By the time I was attending these dinners in my early teens, I had begun to realize that Hell yawned ahead of me in a particular way, raising my fear level and leading me to consider if I needed a little more insurance than just a baptism.  

So I wondered if maybe I should be tithing out of my weekly allowance.  But then I realized that Daddy gave me the allowance, and he had at least tithed on the money before he gave it to me.  Therefore, what I got should be tithe-free.  Having this history of critical thinking has proven helpful in understanding the Federal Tax Code.

Over the years since, I’ve had occasion, just as most of you have, to attend these fundraisers for all types of causes in all types of venues.  The mother of all such events today is the annual Met Gala, which requires not just $75,000 per ticket but inclusion on the guest list approved by Anna Wintour.  

So there’s been a good deal of attention paid to that fundraiser in Washington last weekend.  Whether or not it was staged has been bandied about, and clips from the event have been endlessly played and analyzed.  I don’t really care about getting into all of that, other than to say the most interesting clips to me have been the ones showing those in attendance who are unknown to the general public being herded like cattle out of the ballroom.  No special security for them.  

The White House Correspondents’ Dinner may be the greatest gathering of American elites that takes place annually.  Politicians of the highest rank, often including the president, celebrities of various types, and the most easily recognizable journalists attend, setting aside their differences for the evening and enjoying some good-natured ribbing.  Yeah, right…

This dinner is the most high-profile activity of the White House Correspondents’ Association, which for decades has handled the process by which journalists and news outlets are credentialed and get access to the president and the White House briefing room.  That is, until last year, when the White House jerked that authority back to itself.  This usurping of power might have been interpreted as a metaphorical declaration of war, and Trump’s remarks about the press throughout his tenure in elected politics match in rhetoric how he talks about the “Democrat Party” and those Iranians with whom he’s taken us to war.  Am I the only one who finds it difficult to respect an organization that lacks the integrity to even hold a grudge, much less act on it?

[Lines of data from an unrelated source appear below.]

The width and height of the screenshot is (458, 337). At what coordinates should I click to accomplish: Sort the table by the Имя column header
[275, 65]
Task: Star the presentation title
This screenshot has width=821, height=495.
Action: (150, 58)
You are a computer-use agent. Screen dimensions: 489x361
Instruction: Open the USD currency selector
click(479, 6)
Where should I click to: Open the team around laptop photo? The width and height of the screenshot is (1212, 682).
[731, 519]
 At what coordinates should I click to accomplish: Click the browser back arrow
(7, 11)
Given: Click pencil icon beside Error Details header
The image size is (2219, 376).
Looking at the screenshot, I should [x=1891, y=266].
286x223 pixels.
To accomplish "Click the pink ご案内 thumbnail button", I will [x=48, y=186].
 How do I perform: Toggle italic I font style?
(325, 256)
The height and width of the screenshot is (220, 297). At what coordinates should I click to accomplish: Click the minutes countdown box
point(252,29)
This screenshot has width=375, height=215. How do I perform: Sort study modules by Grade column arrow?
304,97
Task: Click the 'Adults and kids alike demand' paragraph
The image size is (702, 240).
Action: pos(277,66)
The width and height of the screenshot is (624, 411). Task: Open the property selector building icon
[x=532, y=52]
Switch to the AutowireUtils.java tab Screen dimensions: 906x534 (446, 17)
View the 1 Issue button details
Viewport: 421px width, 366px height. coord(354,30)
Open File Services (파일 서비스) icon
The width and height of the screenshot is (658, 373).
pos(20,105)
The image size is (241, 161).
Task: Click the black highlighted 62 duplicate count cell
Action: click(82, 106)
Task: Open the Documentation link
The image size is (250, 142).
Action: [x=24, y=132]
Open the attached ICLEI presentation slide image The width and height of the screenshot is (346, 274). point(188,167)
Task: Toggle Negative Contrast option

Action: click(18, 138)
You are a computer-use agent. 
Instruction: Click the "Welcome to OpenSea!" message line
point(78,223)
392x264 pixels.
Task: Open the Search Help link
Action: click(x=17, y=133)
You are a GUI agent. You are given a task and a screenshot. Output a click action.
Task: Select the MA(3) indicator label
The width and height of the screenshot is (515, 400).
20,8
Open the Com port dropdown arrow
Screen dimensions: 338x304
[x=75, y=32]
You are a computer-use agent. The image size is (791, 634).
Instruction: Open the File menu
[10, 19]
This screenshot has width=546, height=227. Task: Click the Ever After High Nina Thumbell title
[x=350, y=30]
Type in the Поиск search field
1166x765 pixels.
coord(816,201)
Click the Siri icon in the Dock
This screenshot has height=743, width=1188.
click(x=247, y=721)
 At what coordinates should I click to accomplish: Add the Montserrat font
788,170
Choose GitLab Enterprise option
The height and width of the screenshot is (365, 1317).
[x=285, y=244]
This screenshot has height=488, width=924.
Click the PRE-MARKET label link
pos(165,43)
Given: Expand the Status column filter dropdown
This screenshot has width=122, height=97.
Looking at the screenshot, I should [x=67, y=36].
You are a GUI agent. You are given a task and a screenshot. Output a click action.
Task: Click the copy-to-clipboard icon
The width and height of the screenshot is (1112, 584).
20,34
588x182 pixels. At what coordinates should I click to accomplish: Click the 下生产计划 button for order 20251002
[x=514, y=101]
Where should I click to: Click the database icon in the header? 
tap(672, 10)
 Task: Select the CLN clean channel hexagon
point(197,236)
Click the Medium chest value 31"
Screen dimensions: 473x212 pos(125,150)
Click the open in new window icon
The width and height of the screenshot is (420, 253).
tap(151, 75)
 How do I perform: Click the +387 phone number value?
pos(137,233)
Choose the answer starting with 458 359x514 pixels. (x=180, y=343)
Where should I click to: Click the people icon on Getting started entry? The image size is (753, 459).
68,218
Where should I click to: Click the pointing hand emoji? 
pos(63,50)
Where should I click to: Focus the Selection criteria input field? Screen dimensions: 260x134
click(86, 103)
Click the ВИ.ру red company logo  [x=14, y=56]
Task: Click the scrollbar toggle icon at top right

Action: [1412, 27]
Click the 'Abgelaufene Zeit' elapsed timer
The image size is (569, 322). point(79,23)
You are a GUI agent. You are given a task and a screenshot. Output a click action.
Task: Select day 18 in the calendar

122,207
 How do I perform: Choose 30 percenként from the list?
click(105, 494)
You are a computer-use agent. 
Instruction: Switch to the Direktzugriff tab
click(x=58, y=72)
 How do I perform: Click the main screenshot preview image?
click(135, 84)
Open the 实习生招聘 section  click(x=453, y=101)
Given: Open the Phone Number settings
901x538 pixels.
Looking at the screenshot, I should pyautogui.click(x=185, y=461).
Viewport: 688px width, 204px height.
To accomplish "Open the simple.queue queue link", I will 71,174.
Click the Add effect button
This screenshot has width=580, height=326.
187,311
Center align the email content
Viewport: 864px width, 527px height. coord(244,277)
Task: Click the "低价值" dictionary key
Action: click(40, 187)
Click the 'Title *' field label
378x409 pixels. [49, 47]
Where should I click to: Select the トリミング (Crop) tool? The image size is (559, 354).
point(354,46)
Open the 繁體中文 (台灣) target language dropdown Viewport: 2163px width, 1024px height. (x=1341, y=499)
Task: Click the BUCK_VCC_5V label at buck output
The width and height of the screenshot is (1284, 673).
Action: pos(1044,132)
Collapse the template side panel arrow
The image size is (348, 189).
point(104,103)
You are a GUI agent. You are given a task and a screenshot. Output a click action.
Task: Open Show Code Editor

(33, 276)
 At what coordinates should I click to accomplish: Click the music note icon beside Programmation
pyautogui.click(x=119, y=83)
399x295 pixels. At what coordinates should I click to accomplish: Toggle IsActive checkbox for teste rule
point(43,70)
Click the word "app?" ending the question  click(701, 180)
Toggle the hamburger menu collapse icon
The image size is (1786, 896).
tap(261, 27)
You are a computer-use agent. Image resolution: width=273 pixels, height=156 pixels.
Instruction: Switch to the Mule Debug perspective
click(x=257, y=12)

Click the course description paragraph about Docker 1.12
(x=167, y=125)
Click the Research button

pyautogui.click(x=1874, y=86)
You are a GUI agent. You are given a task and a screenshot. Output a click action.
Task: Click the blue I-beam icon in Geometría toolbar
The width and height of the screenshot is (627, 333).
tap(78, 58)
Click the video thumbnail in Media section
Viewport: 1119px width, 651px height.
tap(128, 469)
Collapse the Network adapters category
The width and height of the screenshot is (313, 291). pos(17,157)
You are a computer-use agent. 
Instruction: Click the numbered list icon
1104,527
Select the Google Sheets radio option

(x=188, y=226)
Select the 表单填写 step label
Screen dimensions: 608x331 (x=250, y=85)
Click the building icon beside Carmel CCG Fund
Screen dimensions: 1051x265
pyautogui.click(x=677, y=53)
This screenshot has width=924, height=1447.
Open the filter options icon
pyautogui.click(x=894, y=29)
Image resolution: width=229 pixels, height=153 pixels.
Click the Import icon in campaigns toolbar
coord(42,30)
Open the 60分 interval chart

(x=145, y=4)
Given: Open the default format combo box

That Trump might have found himself in serious physical danger by attending an event raising money to support journalism with scholarships for students, awards for excellence, and promotion for the role of the free press in our democracy is more than ironic.  His being there could be compared to Harry Truman going to a fundraiser for Japanese children orphaned by the bombings at Hiroshima and Nagasaki.

I understand that there is a thirst for things to return to more normal, less chaotic times.  But I’m beginning to wonder if less chaotic is an appropriate desire and more normal not so much.  There are voices gathering that object to the old normal returning on the other side of all of this.  

It is a point worth pondering.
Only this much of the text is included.